Faire passer un recul dans les droits des personnes non binaires pour une avancée

Après des années d’impasse politique, le nouveau ministre de l’Intérieur Bernard Quintin (MR) annonce : il sera bientôt possible de supprimer la mention du genre sur sa carte d’identité. Ce projet, une avancée dans les droits des personnes non-binaires en apparence uniquement, est loin de faire l’unanimité auprès des militants LGBTQIA+. 

La proposition de Bernard Quintin est la suivante : permettre la suppression de la mention du genre sur la carte d’identité pour les personnes qui en font la demande « expresse et formelle ». Il existerait donc deux types de cartes d’identité ; l’une reprenant la mention du genre F/M (attribuée par défaut) et l’autre ne reprenant aucune mention de genre (attribuée sur demande). Cette solution déçoit fortement certaines organisations activistes pour qui cette idée du nouveau ministre de l’Intérieur « ne change rien » à la situation des personnes non-binaires et ne permet que de « rendre son propre genre invisible ».

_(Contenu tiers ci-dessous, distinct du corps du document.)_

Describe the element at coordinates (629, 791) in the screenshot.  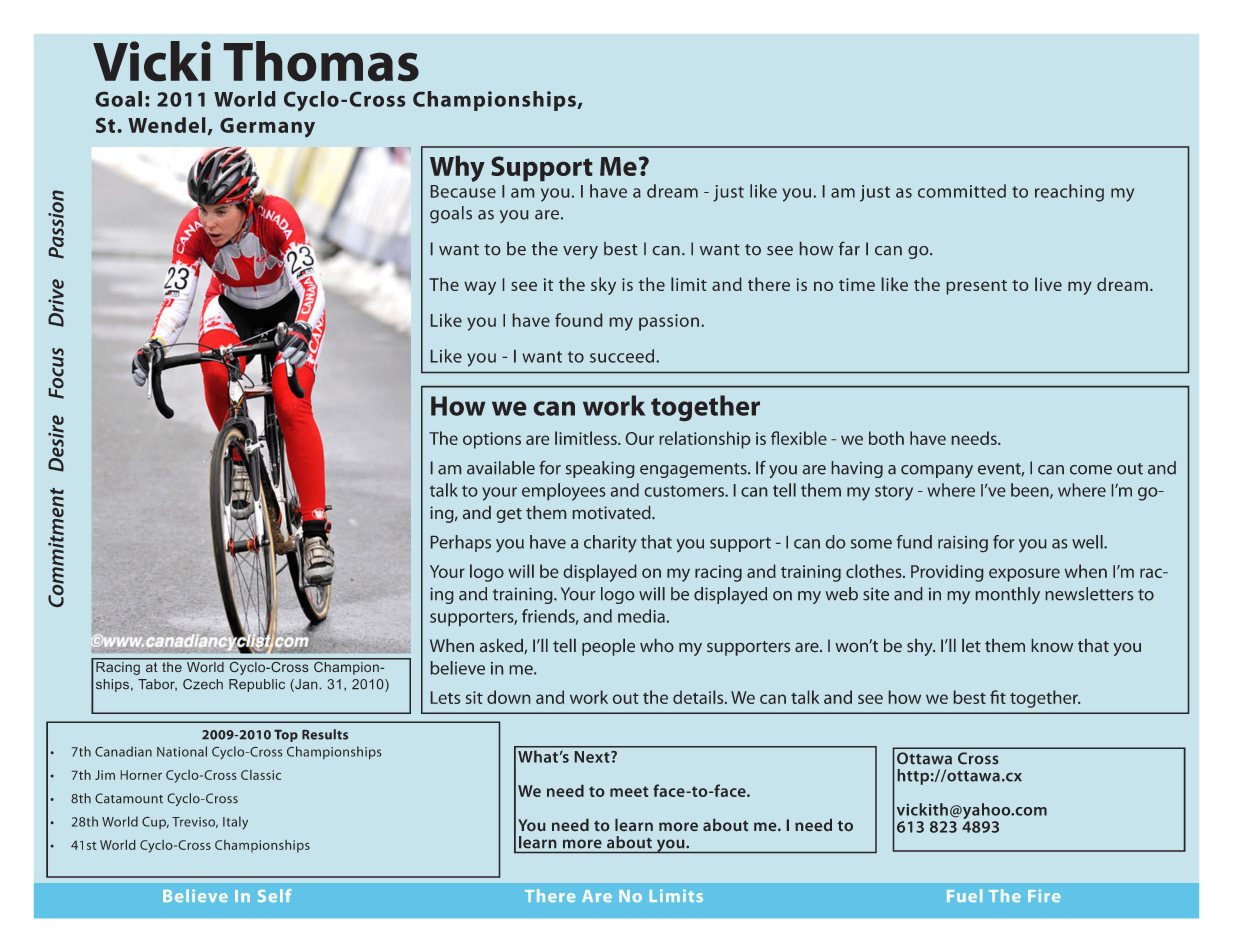
I see `meet` at that location.
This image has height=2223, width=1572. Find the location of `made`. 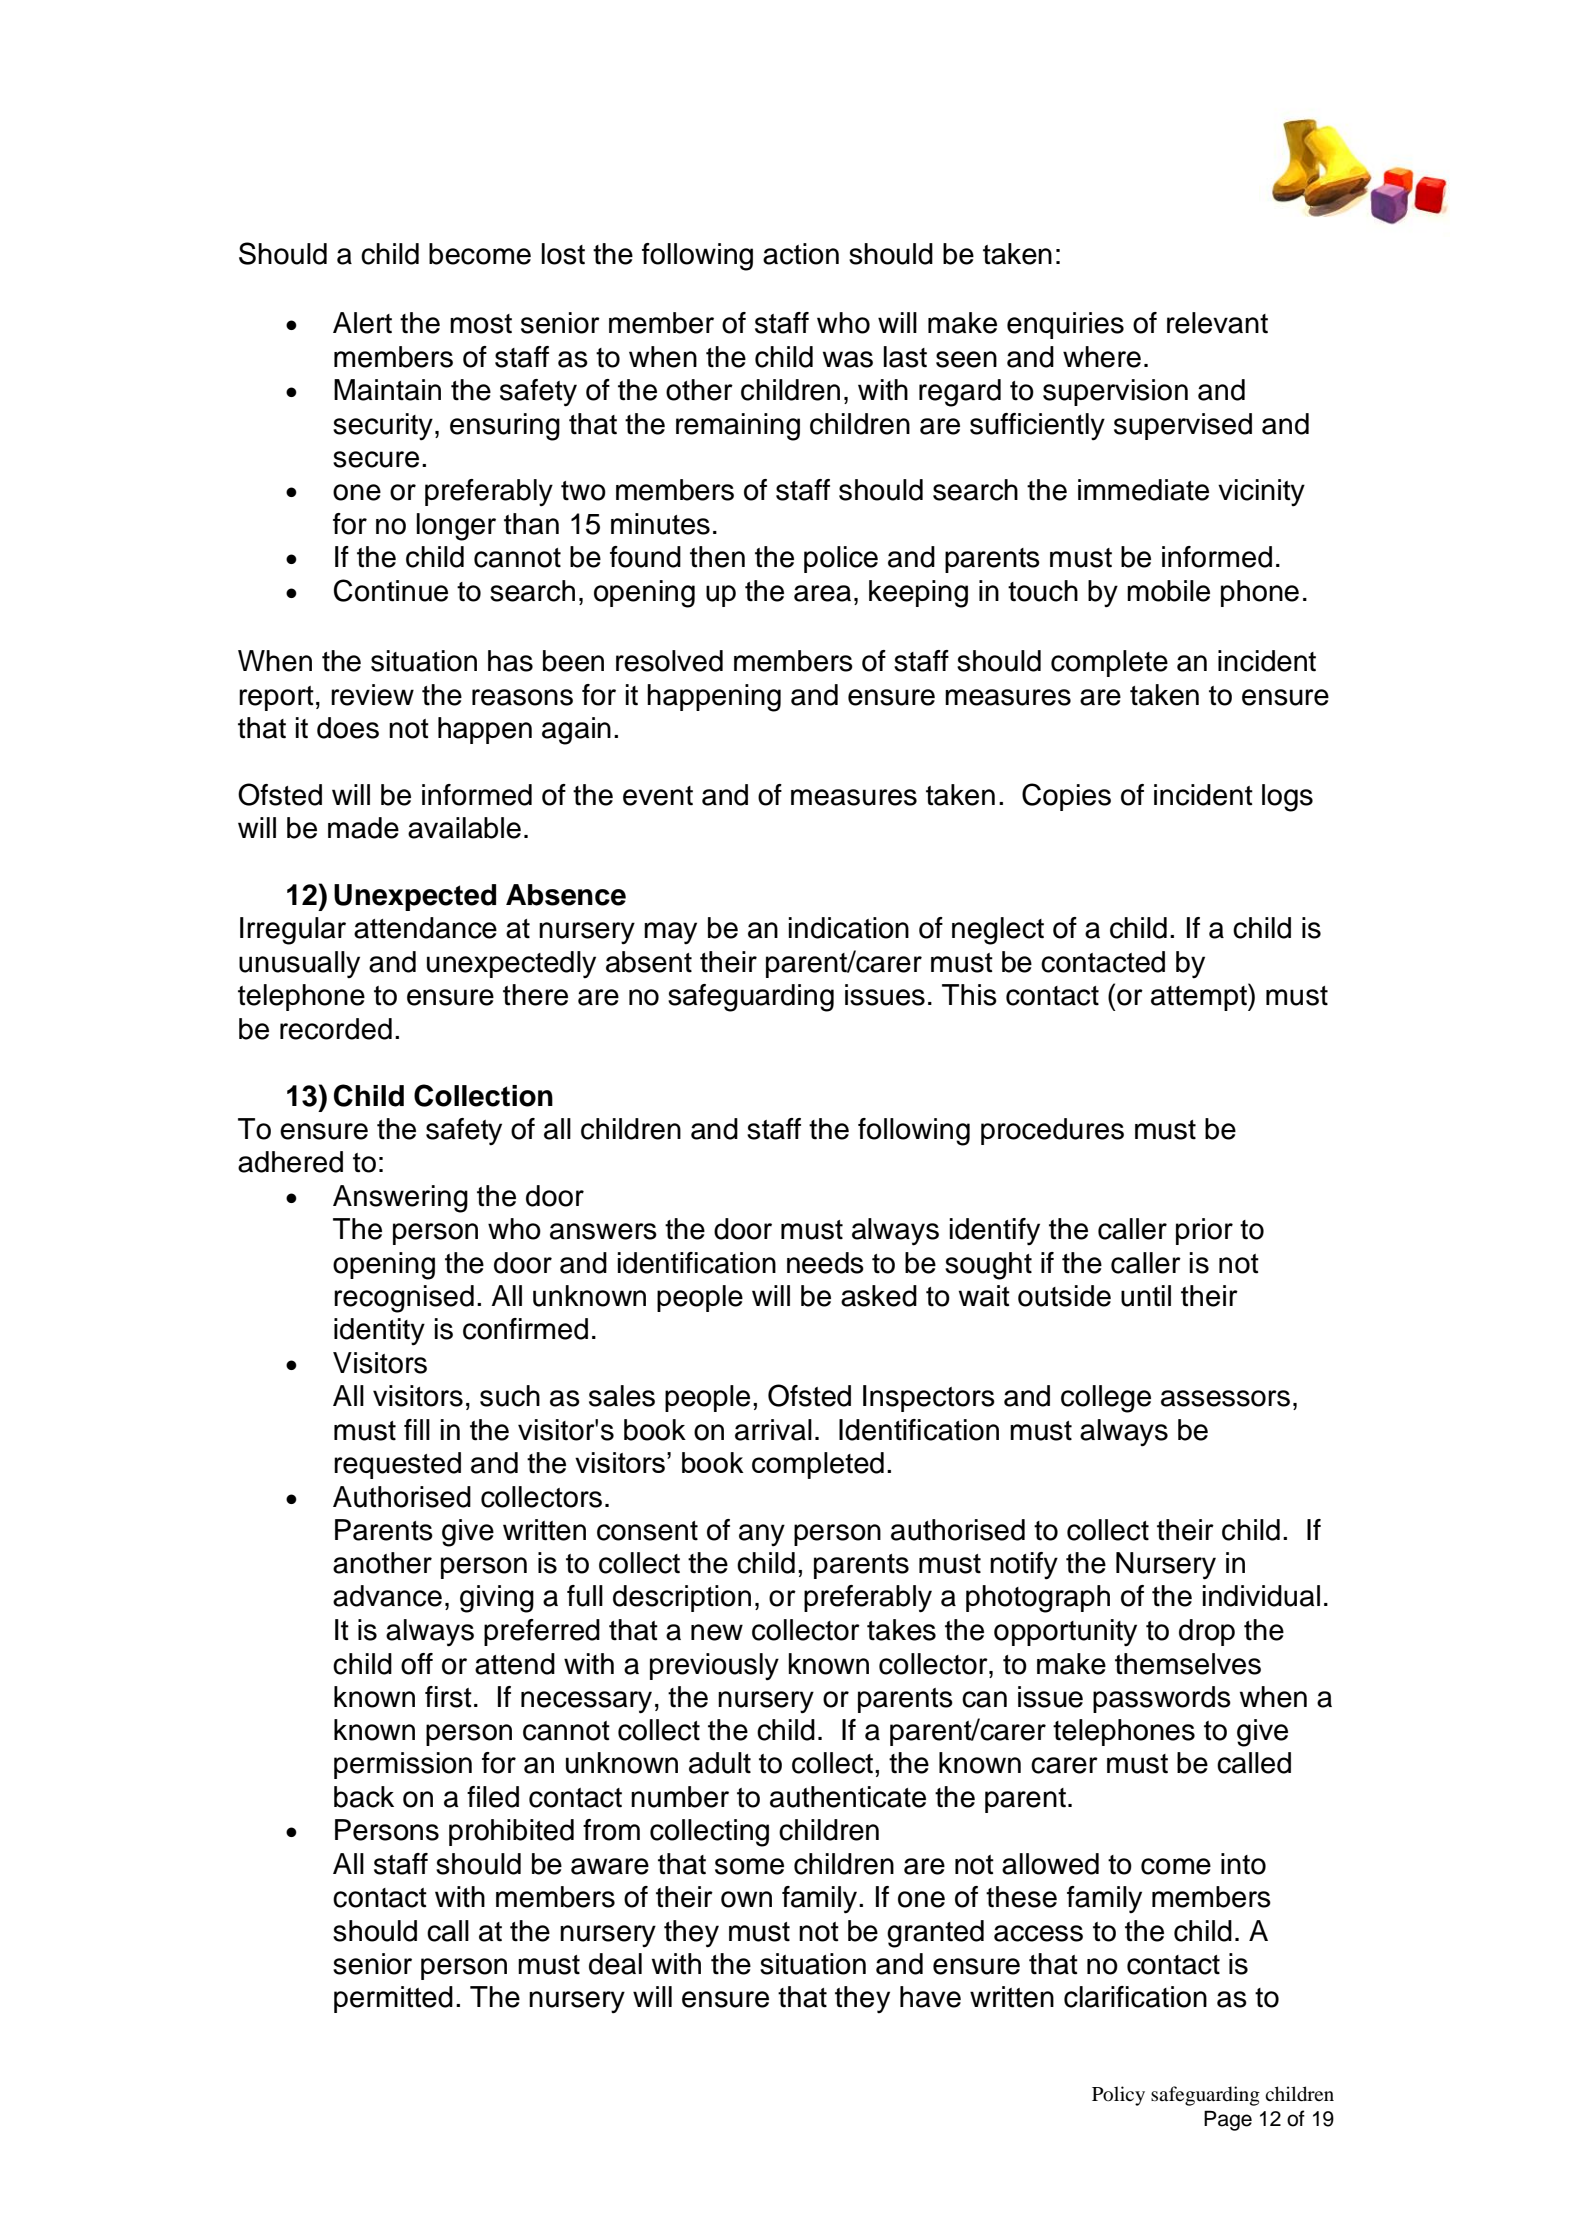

Six années depuis l’arrêt de la Cour constitutionnelle

Le débat au niveau politique a été initialement instigué par un arrêt de la Cour constitutionnelle de 2019 jugeant discriminatoire le maintien des catégories de genre binaires sur la carte d’identité. En conséquence, il était du ressort du législateur de remédier à cette lacune et d’aménager une option pour les personnes non-binaires. Aucune limite de temps n’a été prescrite par la Cour constitutionnelle, néanmoins, il ne semble pas déraisonnable de considérer qu’après six ans, il était bien temps. 

Retour en arrière…

La première solution imaginée à la suite de l’arrêt de 2019, adoptée par l’Allemagne, les Pays-Bas et le Canada, était l’ajout d’une troisième mention du genre : le « X ». Cette option a l’avantage indéniable de permettre aux personnes non-binaires de réellement choisir de s’identifier comme tel à l’état civil. Elle a néanmoins été abandonnée assez rapidement par le gouvernement précédent au profit de la suppression pure et simple de la mention du genre sur toutes les cartes d’identité. Cette mesure, moins satisfaisante que la première, reste cependant une solution permettant de se mettre en conformité avec l’arrêt de la Cour constitutionnelle.

Entretemps, des élections ont eu lieu, un nouveau gouvernement a été formé et aucun changement dans la loi n’est encore intervenu. Bernard Quintin, accédant au poste de ministre de l’Intérieur, annonce alors une troisième voie : la suppression de la mention du genre sur la carte d’identité uniquement sur demande expresse. Les associations LGBTQIA+ déplorent cette alternative qui opère, selon elles, un réel recul et pose le risque de marginaliser les personnes non-binaires. Elle ne remédie aucunement à la discrimination identifiée par la Cour constitutionnelle, bien au contraire.

…ailleurs aussi

Il n’y a pas qu’en Belgique qu’on observe un recul. Dès le premier jour de son nouveau mandat, le 25 janvier passé, Trump fait brutalement marche arrière aux Etats-Unis : par décret, il met fin à la délivrance de passeports avec la mention « X », ne reconnaissant plus que « deux sexes ». Le message est clair : ceci ne marque que le début du détricotage, par son administration, de tous les acquis de la communauté LGBTQIA+ aux Etats-Unis. 

Face à ces tendances conservatrices qui s’observent également ailleurs, notamment en Italie, on regrette que le nouveau gouvernement belge ne prenne pas de position plus ferme en faveur de l’inclusivité, au lieu de vouloir créer des régimes en marge, qui ne permettent pas réellement aux personnes non-binaires de s’émanciper.